Her fan-club members, who still intended to stage a Tribute to Tonya dinner in August, were just
about the only takers when she appeared at an autograph show in Portland on the day after NBC
aired Tonya and Nancy, selling her signature at the “discount” rate of $35. A national tabloid
reported that an unidentified sponsor had agreed to invest nearly $1 million to turn Tonya into a
country singer, and a Portland radio station repeated the rumor that another backer was helping
Tonya train to become a jockey.

Tonya, though, still wanted to skate. Her HOME OF TONYA HARDING banner had been removed
by order of the management, but she continued to turn out for morning practice at the Clackamas
Town Center, cheered on by Elaine Stamm and others of her fan club, people who told one another
even now that Tonya Harding was the best there had ever been at getting up from a hard fall.
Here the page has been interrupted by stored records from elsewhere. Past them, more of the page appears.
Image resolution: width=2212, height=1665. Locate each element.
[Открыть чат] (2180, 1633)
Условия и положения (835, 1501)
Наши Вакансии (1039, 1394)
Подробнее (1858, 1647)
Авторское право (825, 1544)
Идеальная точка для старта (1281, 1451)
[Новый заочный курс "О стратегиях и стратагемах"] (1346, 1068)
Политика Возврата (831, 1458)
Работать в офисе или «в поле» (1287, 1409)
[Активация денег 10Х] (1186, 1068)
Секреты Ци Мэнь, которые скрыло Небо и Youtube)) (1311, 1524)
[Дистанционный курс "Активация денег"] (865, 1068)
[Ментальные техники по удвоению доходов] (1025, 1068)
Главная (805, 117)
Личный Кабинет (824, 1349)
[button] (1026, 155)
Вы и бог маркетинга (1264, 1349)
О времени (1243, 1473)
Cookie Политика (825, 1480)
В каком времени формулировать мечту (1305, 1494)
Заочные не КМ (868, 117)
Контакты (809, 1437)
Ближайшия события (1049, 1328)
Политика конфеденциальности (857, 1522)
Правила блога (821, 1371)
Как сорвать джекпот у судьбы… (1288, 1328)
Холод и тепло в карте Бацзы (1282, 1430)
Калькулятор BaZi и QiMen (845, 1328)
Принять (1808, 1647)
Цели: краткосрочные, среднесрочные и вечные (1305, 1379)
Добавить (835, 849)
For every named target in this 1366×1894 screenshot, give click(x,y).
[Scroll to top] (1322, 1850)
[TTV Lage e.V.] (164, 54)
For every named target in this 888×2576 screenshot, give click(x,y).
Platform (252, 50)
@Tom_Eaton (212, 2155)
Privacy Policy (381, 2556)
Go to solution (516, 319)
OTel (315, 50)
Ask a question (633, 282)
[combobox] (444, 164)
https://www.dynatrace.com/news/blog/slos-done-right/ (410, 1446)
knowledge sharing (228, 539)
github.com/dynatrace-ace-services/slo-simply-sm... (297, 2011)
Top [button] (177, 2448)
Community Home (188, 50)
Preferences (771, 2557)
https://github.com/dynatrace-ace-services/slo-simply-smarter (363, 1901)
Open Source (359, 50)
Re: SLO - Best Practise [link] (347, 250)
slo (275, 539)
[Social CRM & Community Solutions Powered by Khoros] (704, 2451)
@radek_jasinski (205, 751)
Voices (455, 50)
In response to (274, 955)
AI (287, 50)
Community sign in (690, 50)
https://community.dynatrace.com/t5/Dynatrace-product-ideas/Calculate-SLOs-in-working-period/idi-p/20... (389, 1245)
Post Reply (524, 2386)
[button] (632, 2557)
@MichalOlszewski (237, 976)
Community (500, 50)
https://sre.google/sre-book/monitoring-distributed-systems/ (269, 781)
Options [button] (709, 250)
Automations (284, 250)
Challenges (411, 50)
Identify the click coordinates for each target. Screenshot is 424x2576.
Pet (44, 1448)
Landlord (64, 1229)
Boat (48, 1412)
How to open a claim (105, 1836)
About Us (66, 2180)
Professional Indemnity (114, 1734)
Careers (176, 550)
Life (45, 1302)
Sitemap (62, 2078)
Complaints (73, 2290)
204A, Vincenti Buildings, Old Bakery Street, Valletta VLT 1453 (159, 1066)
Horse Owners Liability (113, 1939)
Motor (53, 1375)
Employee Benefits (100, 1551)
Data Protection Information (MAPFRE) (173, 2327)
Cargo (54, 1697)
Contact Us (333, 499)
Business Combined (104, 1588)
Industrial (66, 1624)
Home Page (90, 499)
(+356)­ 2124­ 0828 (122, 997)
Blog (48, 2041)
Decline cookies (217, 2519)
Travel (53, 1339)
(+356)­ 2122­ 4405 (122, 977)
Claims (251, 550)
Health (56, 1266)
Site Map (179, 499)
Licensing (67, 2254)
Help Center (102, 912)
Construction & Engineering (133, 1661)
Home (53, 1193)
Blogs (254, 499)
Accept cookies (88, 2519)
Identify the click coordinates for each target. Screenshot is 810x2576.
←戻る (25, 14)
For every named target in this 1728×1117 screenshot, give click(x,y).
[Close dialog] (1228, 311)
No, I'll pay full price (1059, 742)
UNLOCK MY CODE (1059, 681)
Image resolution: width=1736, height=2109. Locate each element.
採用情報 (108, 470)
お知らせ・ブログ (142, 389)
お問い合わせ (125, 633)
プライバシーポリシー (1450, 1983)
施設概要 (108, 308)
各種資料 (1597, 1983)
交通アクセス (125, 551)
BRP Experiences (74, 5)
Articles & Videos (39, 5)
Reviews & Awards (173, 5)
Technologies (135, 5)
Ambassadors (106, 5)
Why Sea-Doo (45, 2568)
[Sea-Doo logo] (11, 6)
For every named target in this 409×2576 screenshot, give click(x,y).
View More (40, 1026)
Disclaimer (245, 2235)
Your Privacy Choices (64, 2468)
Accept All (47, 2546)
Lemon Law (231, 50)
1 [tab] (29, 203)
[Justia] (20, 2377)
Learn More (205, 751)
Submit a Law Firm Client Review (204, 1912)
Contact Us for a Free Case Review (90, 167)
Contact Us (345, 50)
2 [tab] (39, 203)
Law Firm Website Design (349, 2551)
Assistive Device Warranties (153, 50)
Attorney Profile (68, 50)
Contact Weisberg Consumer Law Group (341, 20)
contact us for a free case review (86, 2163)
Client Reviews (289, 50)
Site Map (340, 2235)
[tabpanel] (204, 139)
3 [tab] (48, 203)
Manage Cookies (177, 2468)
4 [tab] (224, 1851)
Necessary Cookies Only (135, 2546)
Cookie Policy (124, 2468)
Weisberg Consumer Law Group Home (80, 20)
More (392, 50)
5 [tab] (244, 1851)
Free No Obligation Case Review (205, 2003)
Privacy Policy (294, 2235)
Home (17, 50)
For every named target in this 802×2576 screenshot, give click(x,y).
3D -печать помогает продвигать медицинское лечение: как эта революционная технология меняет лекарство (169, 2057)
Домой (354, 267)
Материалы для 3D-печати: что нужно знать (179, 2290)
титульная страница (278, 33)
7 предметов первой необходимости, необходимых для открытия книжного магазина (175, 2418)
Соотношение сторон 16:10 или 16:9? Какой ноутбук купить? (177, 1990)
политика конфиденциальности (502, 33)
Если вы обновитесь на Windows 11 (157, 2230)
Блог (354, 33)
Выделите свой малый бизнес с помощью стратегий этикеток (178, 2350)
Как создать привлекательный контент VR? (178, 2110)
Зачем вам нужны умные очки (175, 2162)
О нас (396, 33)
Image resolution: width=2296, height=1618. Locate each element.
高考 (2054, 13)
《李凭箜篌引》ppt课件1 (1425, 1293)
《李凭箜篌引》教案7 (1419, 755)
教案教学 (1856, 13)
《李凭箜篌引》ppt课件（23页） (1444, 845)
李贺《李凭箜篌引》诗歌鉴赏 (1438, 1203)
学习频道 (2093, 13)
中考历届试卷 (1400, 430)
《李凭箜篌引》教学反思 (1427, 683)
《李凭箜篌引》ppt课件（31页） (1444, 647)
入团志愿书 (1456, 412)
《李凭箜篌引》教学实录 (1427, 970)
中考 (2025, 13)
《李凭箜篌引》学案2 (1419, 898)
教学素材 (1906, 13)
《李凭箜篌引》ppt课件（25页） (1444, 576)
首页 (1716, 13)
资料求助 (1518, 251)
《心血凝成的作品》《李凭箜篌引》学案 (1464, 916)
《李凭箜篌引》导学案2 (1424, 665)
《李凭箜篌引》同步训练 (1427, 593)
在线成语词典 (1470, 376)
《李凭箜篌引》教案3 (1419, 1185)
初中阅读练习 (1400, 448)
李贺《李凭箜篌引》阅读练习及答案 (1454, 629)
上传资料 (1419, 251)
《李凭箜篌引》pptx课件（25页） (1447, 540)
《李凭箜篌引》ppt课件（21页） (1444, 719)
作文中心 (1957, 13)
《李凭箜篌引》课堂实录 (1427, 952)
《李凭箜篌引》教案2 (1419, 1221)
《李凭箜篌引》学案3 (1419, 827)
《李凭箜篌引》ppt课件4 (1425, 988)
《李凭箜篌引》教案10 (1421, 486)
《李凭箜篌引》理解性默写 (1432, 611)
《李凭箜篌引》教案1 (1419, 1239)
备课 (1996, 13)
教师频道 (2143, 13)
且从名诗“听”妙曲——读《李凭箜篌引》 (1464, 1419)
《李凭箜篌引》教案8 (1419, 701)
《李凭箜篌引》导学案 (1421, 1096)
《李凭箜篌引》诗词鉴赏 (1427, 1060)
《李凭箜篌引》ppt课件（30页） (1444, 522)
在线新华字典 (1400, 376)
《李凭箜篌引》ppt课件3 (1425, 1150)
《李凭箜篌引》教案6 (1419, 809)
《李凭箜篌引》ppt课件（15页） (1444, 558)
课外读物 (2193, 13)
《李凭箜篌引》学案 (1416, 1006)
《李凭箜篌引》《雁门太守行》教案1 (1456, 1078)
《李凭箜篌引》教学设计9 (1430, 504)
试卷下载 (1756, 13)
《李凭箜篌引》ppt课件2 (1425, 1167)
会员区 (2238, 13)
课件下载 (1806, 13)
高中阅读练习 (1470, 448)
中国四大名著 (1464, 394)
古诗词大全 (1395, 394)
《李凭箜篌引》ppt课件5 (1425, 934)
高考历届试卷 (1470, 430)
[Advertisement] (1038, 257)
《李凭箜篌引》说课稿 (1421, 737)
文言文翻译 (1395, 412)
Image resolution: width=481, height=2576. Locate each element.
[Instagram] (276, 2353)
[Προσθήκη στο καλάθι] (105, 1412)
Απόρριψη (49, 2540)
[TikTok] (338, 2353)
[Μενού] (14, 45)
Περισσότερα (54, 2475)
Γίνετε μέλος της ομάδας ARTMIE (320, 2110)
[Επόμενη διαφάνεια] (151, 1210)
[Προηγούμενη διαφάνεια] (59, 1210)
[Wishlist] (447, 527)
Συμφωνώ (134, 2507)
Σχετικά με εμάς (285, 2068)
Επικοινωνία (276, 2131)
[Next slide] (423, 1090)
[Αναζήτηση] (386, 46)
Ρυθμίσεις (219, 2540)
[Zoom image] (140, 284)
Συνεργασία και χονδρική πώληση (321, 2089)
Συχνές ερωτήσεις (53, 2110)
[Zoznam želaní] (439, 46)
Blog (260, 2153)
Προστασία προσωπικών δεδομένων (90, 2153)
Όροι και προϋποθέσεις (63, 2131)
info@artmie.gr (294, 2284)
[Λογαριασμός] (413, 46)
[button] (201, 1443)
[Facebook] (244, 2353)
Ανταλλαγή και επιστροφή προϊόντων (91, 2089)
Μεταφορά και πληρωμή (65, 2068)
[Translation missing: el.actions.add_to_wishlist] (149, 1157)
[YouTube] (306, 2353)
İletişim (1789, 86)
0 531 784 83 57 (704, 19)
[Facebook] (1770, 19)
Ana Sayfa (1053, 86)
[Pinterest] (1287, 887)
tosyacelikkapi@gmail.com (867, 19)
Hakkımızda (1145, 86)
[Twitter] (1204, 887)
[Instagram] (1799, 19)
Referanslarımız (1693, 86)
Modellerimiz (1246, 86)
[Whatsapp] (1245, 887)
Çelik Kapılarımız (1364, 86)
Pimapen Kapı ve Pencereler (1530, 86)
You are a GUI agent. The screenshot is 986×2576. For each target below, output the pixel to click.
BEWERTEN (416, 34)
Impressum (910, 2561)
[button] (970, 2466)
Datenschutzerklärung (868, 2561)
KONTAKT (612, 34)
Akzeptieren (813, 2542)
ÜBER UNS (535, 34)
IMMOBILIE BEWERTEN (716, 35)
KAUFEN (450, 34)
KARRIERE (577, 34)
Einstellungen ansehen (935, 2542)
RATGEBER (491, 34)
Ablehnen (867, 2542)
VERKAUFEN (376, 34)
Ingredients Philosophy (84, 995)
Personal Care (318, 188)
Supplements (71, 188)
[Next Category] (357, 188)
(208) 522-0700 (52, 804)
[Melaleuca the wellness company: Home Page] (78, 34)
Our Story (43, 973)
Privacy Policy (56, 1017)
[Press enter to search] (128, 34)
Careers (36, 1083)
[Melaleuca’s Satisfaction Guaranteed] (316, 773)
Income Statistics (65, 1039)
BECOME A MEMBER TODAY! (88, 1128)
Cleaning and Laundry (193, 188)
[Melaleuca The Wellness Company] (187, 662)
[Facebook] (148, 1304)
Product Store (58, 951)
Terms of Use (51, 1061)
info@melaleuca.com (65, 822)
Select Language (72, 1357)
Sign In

On May 16, Shawn Eckardt, Derrick Smith and Shane Stant pleaded guilty before Judge Philip T.
Abraham, each accepting 18-month prison terms and each naming Tonya Harding as a person with
whom they conspired to injure Nancy Kerrigan. Jeff Gillooly’s sentencing was scheduled for July 5.

Two weeks earlier, the Ice Chalet rink had been leased by former Olympic gold medalist Dorothy
Hamill, who invited Tonya to join her in an on-ice appearance at the Clackamas Town Center.
According to Elaine Stamm, Hamill has hired Tonya to coach young skaters at the rink. Hamill also
runs the Ice Capades touring show, and the possibility that Tonya will skate as a featured performer
has been discussed.

Tonya is currently living with Larry and Rose Jossi, owners of Northwest Landscape Maintenance,
and has been employed part time with their company. She has rejected offers to pose for both
Playboy and Penthouse magazine but insists she is excited about her book and movie projects.

After a protracted legal battle for possession of their blue Ford pickup, Tonya and Jeff Gillooly were
reported to have spent one night together during the first week in June at the Benson Hotel, in
downtown Portland. Gillooly denies this, but the hotel staff insists it is true.